Intercambio de parejas
Es curioso cómo funciona la ida, cómo funciona cualquier tipo de acto en según que personas y qué de vueltas puede dar la vida con un simple gesto.
Hay diferentes tipos de versiones a la hora de poner en práctica el intercambio de pareja. Los hay que lo hacen por puro placer, deseo, morbo... desencadenando más ansias por seguir practicando dicha práctica. Luego está los que matan la relación se finaliza su historia de amor, porque todo hay que decirlo, hay que estar preparado para enfrentarse a ese acto.
Muchas personas se engañan a sí mismos, creyéndose que contra más practiquen algunas prácticas no habituales en parejas, más liberales son... ¿pero mentalmente está preparadas para ello?
Hay que estar muy concienciado de lo que va a ocurrir, de lo que puede desencadenar y de lo que puede conllevar, pero estamos ciegos... nos sentimos más "modernos", más liberales y en miles de ocasiones lo único que desencadena es nuestro sentimiento de inferioridad: pareja que lo practica, pareja que rompe por sentimiento de inferioridad, es decir, celos.
De un principio nos basamos en que hay varios desencadenantes: sigues practicándolo por puro placer o finaliza tu relación, pero que se iba a imaginar que hay una tercera opción? Al menos yo no la he tenido nunca en cuenta, hasta que me lo contaron...

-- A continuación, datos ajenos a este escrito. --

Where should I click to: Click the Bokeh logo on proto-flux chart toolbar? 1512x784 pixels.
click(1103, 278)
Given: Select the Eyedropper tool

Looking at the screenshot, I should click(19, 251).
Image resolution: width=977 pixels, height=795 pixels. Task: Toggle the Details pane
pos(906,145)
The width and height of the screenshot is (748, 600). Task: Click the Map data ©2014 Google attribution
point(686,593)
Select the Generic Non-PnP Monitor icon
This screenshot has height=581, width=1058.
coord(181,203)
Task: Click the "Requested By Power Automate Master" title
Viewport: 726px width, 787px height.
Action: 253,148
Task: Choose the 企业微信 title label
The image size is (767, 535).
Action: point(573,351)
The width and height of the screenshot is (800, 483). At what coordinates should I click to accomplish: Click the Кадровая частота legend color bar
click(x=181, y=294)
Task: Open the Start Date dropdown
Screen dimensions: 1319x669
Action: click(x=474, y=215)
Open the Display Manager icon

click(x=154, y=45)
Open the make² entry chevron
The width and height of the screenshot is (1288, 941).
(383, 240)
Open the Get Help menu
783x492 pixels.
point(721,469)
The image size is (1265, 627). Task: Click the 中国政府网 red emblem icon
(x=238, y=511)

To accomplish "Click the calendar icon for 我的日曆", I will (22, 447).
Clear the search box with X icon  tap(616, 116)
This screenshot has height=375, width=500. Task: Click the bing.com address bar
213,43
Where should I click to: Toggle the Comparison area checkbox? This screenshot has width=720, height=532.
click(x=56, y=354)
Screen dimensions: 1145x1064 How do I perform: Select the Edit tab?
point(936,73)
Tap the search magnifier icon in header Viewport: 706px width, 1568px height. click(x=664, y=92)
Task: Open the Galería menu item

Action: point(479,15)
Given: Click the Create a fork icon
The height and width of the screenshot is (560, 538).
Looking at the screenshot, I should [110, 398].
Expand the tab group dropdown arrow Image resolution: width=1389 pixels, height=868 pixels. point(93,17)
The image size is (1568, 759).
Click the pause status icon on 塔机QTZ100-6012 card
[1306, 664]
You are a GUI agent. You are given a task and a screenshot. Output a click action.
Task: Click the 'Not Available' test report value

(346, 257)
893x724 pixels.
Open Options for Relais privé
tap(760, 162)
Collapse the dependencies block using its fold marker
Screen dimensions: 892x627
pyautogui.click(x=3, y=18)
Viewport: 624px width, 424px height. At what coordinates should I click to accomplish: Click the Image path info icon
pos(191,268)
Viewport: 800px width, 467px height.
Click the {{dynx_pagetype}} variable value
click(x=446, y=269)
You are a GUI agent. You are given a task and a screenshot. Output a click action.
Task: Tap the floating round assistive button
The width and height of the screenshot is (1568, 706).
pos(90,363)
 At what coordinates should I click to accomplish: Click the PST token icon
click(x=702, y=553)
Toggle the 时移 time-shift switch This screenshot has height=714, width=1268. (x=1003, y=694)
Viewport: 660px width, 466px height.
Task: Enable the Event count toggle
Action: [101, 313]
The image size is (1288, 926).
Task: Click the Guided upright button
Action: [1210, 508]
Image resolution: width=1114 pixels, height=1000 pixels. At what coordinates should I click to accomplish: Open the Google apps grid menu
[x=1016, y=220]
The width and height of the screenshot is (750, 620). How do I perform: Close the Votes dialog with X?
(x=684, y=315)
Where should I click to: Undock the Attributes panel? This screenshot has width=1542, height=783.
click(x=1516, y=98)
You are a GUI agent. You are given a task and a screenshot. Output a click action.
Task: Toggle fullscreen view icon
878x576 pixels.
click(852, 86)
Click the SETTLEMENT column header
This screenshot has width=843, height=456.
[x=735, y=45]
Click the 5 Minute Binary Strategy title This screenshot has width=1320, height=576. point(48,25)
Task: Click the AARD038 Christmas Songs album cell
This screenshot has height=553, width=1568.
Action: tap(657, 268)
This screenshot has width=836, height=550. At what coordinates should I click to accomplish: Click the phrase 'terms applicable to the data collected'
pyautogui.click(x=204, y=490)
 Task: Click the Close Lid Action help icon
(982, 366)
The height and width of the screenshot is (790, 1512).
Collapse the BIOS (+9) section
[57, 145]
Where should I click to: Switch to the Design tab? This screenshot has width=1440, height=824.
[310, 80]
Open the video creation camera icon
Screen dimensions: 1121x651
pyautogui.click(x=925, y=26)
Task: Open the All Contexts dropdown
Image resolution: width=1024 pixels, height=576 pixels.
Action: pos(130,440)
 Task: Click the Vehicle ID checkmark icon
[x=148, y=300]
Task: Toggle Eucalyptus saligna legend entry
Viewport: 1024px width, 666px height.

Un matrimonio que no pasaba por su mejor etapa sexual, monotonía, aburrimiento, poca motivación... en el cula peligraba su relación sentimental, nunca hay que olvidar que una pareja funciona mediante el sentimiento per al mismo tiempo, mediante el sexo. Si uno falla, falla lo demás. El caso es que su relación peligraba y se propusieron algo; un intercambio de parejas.
Había una norma y es que después de finalizar cada uno su experiencia, no dirían bajo ninguna circunstancia, qué habían sentido, qué habían experimentado y cómo lo habían vivido. Y eso es lo que hicieron.

Fueron a un local de intercambio, locales muy frecuentes en ciudades tan Cosmopolitan como Barcelona. Allí conocieron a una pareja en el cual charlaron y finalmente hicieorn lo que se habían pactado; hacer el intercambio sin hablar de lo sucedido.
Salieron del local una vez concluido el juego y sin mediar palabra, se abrazaron, lloraron y se besaron con toda la pasión que había al principio de aquella relación. Ni el uno ni el otro contaron cómo lo habían sentido. No querían saber nada. No querían detalles. No querían sufrir.
No volvieron a repetir aquella experiencia ya que no era necesario puesto que con ellos dos, ya era suficiente.